Election officials in Liberia say even though all votes have been counted, it's too early for a celebration by former finance minister Ellen Johnson-Sirleaf. They say a hearing on complaints by her opponent former soccer great George Weah is still pending.
All votes have now been counted, giving Mrs. Johnson-Sirleaf 59.4 percent in the preliminary tally.
But election officials say she has no right to declare herself the winner, only they do, and under law, their deadline to certify results is November 23.
Before that, hearings will begin Wednesday on charges by Mr. Weah, there was large-scale cheating, something international observers and journalists did not witness first hand.

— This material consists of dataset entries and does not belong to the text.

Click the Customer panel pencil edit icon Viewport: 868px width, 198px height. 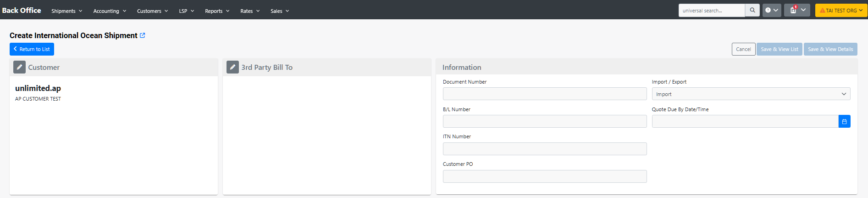pos(19,67)
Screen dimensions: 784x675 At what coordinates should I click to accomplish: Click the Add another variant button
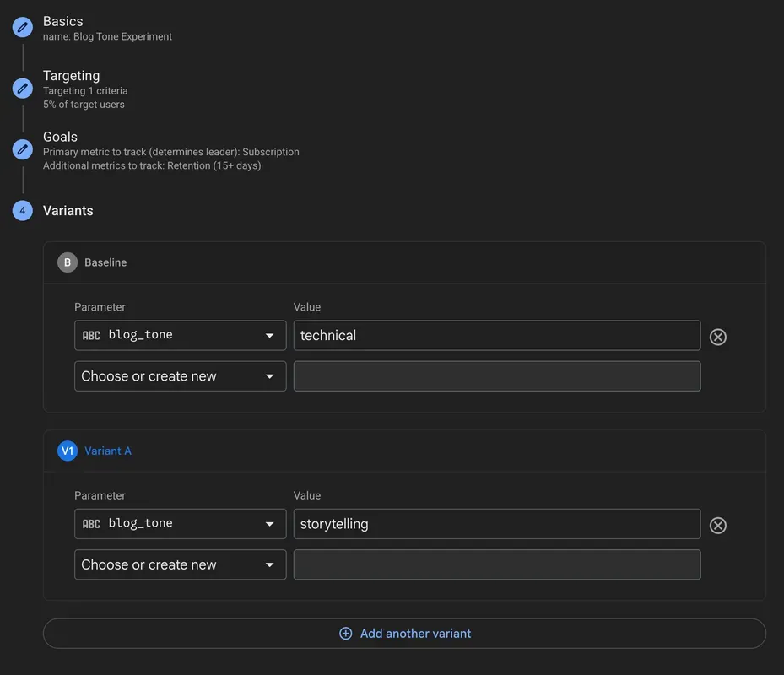click(404, 632)
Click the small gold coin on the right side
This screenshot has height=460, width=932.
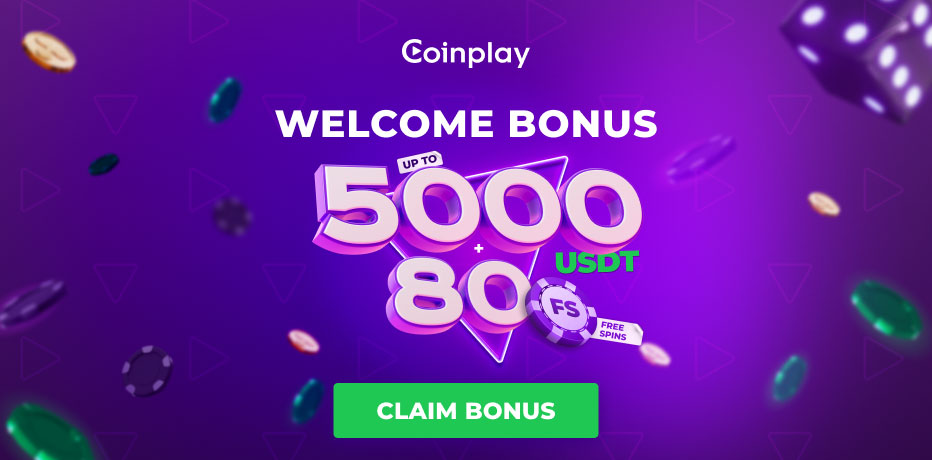pos(824,204)
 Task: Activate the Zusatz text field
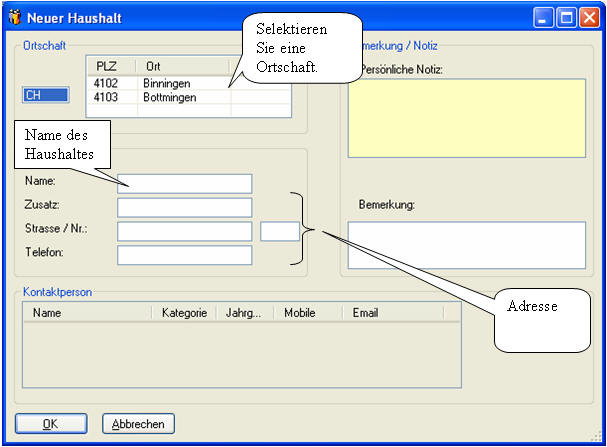(x=184, y=207)
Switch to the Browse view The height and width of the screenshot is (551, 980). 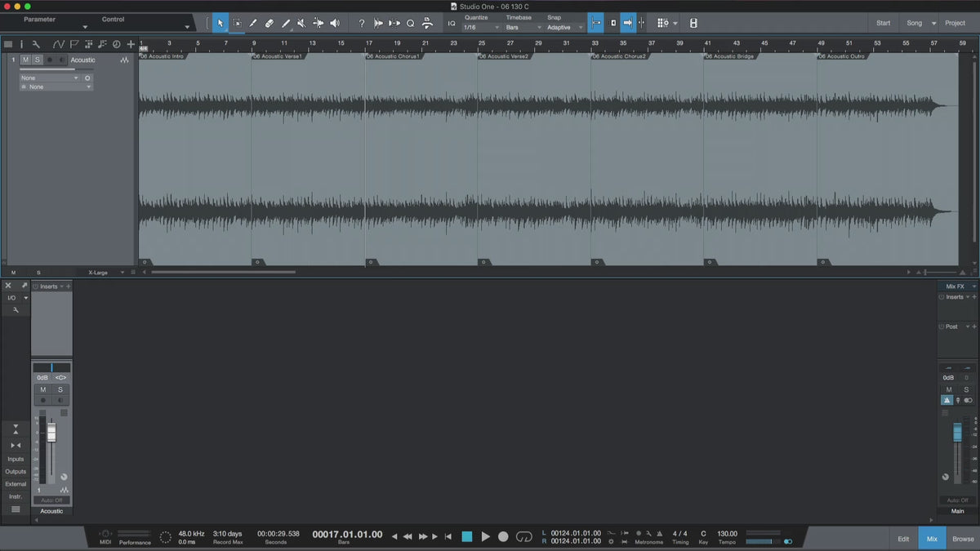click(963, 539)
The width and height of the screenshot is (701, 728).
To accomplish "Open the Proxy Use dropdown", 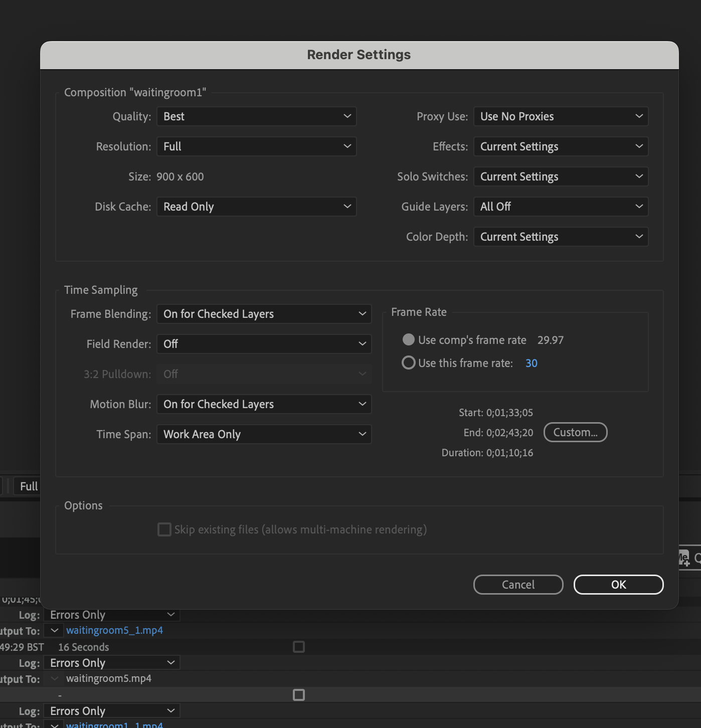I will (x=560, y=116).
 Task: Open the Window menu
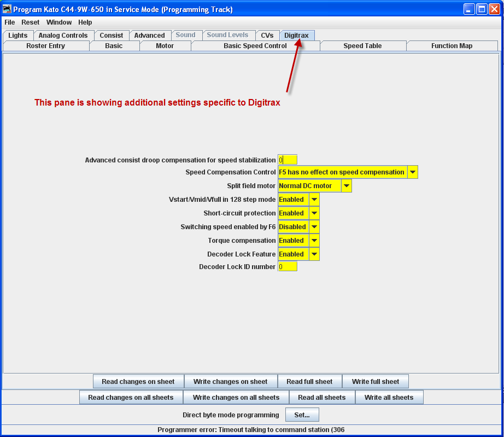58,22
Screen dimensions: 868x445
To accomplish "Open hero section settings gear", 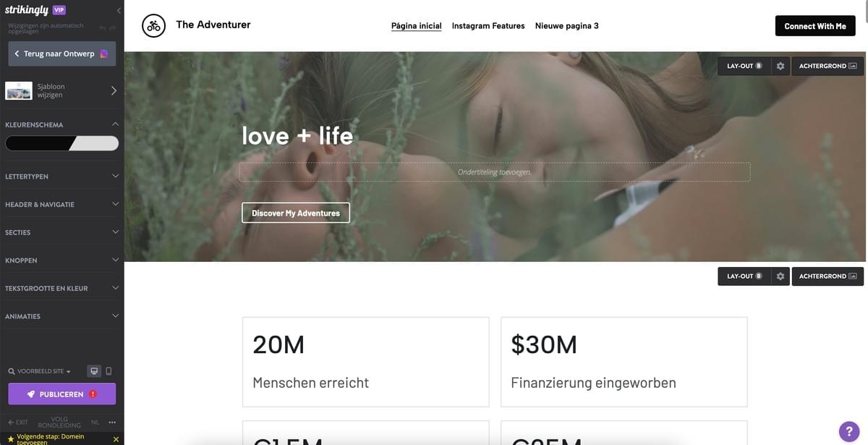I will [780, 66].
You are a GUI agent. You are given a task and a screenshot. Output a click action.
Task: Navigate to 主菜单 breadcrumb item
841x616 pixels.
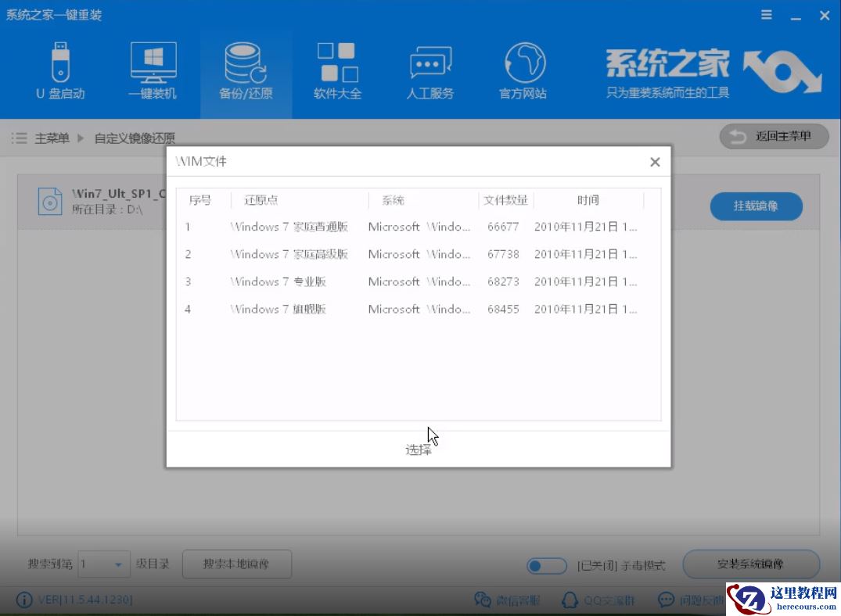tap(51, 137)
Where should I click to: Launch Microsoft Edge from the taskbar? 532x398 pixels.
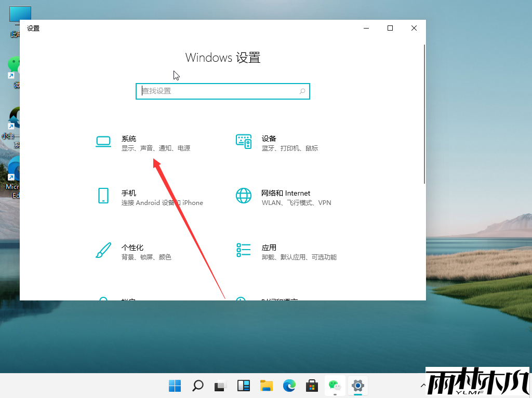289,386
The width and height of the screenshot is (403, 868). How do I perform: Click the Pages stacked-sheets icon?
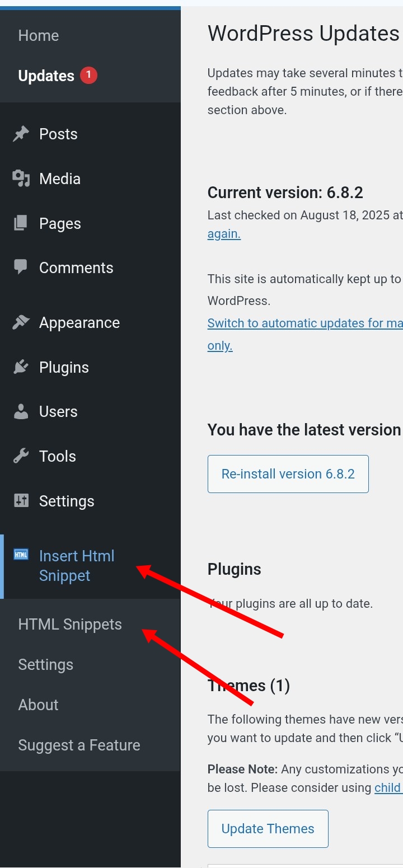click(21, 223)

Observers also say the fraud charges that Mr. Weah has been able to document, if they are accepted, would not be on a scale large enough to overturn the results, with him trailing by nearly 19 percentage points.
If certified, Mrs. Johnson-Sirleaf would become Africa's first female elected head of state, and she told VOA, in an earlier interview, what she would plan to do in her first 100 days in office.
"Get better market conditions for our market women. I've been around the country and I've seen the conditions under which they work," said Mrs. Johnson-Sirleaf. "Things like repairing the roofs of markets so that women don't sit in the rain. I would like to see that get done and of course get the government machinery functioning, get the management of our country's resources in good order so that we can have right priorities and begin to respond to the basic needs of our people.
"We'll be doing lots of things, you know, getting our debt situation under control, so we can get the taps open and we can begin to attract private capital and investment, lots of things to be done," she continued. "But I think, we're up to the task and we're really waiting to get Liberia working again."
Liberia's new president will also have to deal with calls for former warlords, like exiled former President Charles Taylor and several senator elects, to face charges.
The second round presidential run-off has been marked by angry protests in Monrovia by supporters of Mr. Weah, many of them former combatants, who feel there was an international conspiracy against their choice for president.
The former world footballer of the year won the first round with 28 percent in a crowded field, but despite getting the support of many of the failed first round candidates, apparently did poorly in the second round.
One of his supporters says protests are one thing, but that former combatants could return to the bush if they do not see the process as free and fair.
"This country has gone into 14 years of war so I'm telling the election commission that it should fair in this election," he said. "Because if this election doesn't go fair, you wouldn't be treating the masses fair, because what the masses want, you're not giving it to them. So it might cause trouble, maybe not now, but in the nearby future."
Diplomats, observers, and officials from the U.N. peacekeeping mission have been meeting with Mr. Weah to discuss and investigate his claims that there was fraud. Wednesday, the hearings at the election commission are expected to be open to media, in a bid to make the process transparent.